▸ **SOURCE TEXT**:
All the Company’s cash and cash equivalents are on deposit with Customers Bank.

Servicing fees and interchange income

On November 7, 2022, the Company and Customers Bank entered into the DPSA amendment, to the Deposit Processing Services Agreement (“the Deposit Processing Services Agreement”) dated January 4, 2021, to extend the Deposit Processing Services Agreement termination date to the earlier of the Company’s successful completion of the transfer of the Company’s serviced deposits to a new partner bank or June 30, 2023. The DPSA Amendment also removes Customers Bank’s obligation to pay the Company the difference between the Durbin-exempt and Durbin-regulated interchange revenues. The other terms of the Deposit Processing Services Agreement remain in effect through the new termination date.

On March 22, 2023, we signed the DPSA Second Amendment. The DPSA Second Amendment, among other things, extends the termination date of the Deposit Processing Services Agreement until the earlier of (i) the transfer of the Company’s serviced deposits to a Durbin-exempt partner bank; or (ii) June 30, 2024; and revises the fee structure of the Deposit Processing Services Agreement. The other terms of the Deposit Processing Services Agreement, as amended by the DPSA Amendment, remain in effect through the new termination date.
On August 18, 2023, the Company and Customers Bank entered into a third amendment to the Deposit Processing Services Agreement (the “DPSA Third Amendment”) for the Higher Education serviced deposit accounts. The DPSA Third Amendment extends the termination date of the Deposit Processing Services Agreement until the earlier of (i) the transfer of the Company’s Higher Education serviced deposits to a Durbin-exempt partner bank; or (ii) April 15, 2025.

▸ **ACTIONS TO TAKE**:
**1)** According to the deposit agreement passage, on what date did the Company and Customers Bank enter into the third amendment?
**2)** Repeat, word for word, the stretch of the deposit agreement passage from "On March 22, 2023, we" through "Amendment, remain in effect through the new termination date.".
The listing after this point is separate material from the deposit agreement passage.

▸ **DATA BELOW**:
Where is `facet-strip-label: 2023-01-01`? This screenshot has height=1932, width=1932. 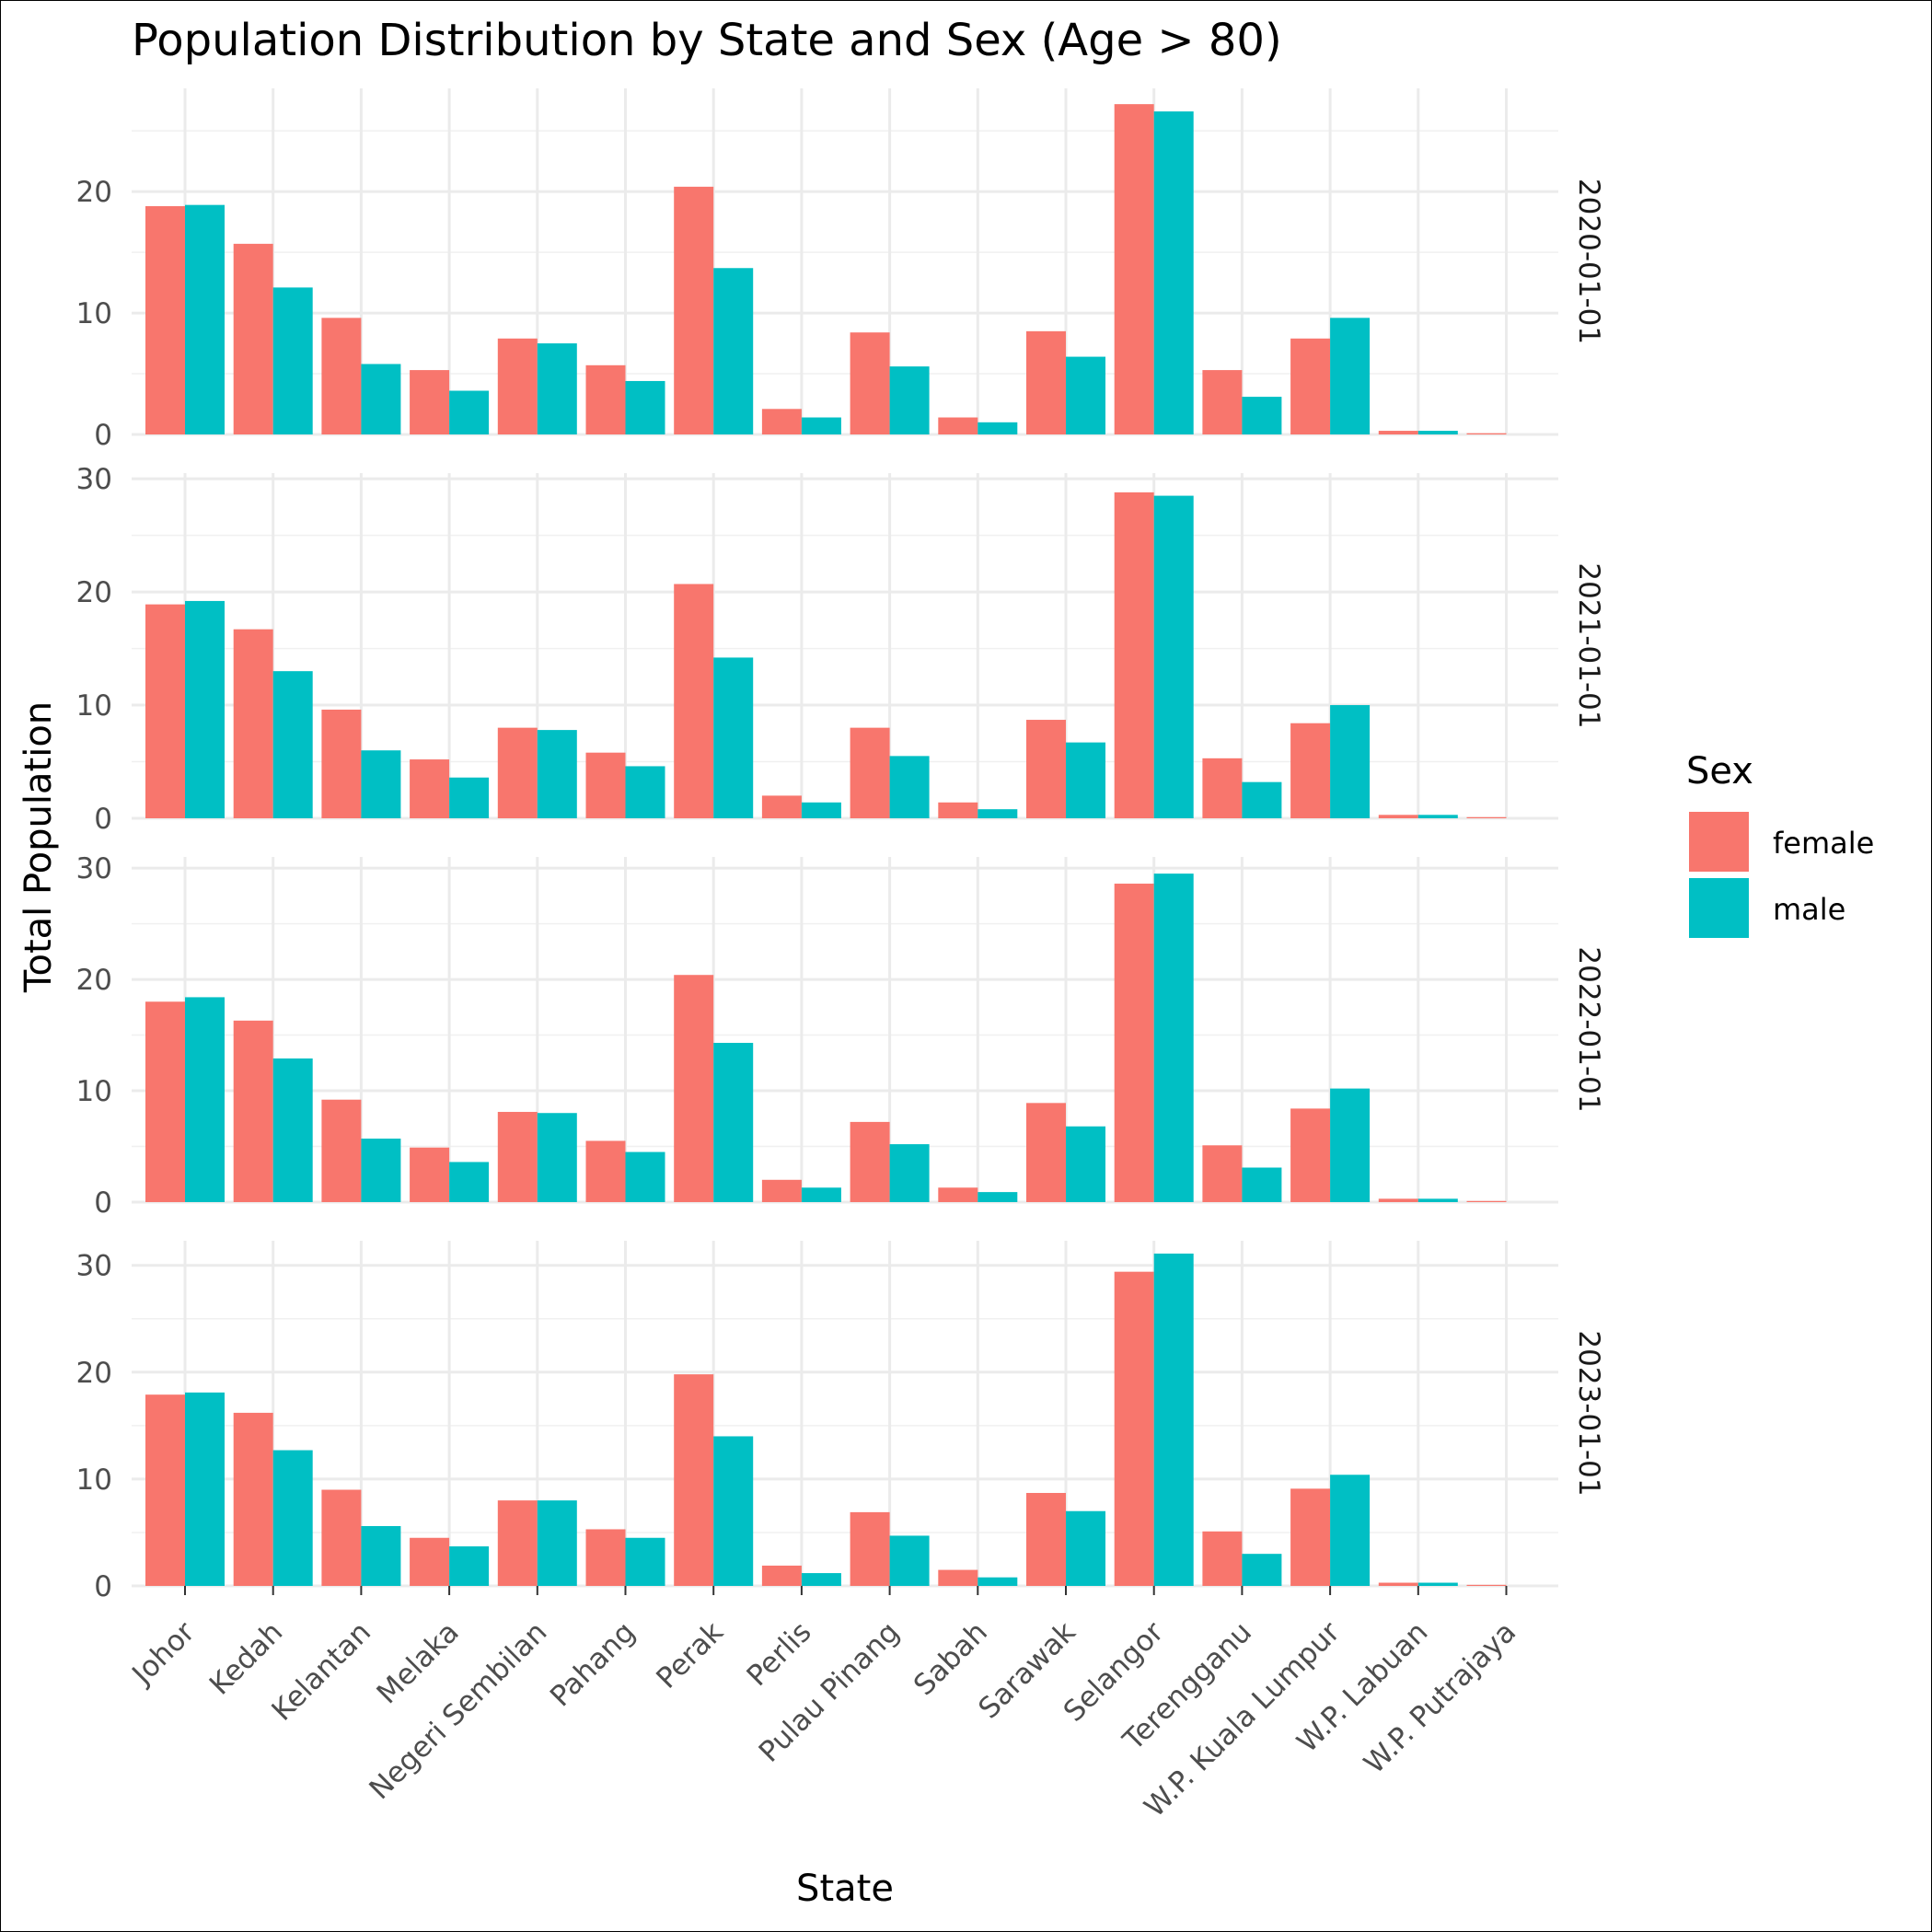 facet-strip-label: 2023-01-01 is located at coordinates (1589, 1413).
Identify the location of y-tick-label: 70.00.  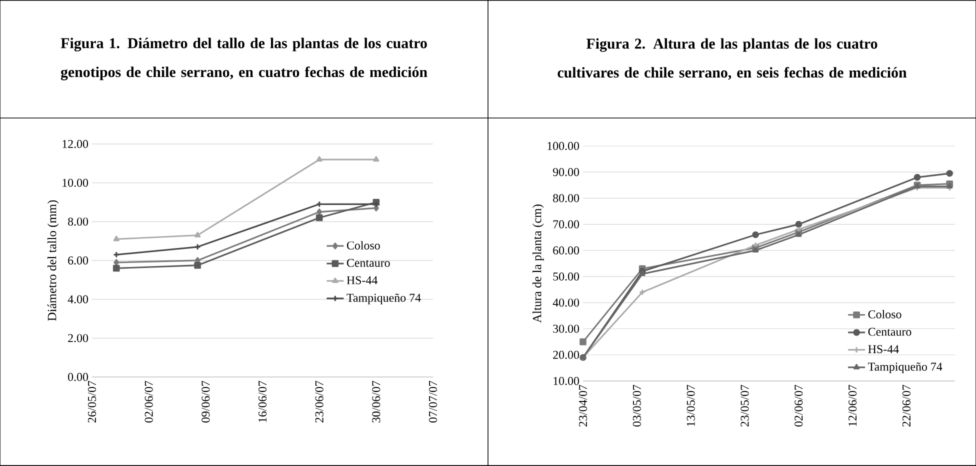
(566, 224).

▸ **RESULTS OF THE EXERCISE**:
**1)** August 18, 2023.

**2)**
On March 22, 2023, we signed the DPSA Second Amendment. The DPSA Second Amendment, among other things, extends the termination date of the Deposit Processing Services Agreement until the earlier of (i) the transfer of the Company’s serviced deposits to a Durbin-exempt partner bank; or (ii) June 30, 2024; and revises the fee structure of the Deposit Processing Services Agreement. The other terms of the Deposit Processing Services Agreement, as amended by the DPSA Amendment, remain in effect through the new termination date.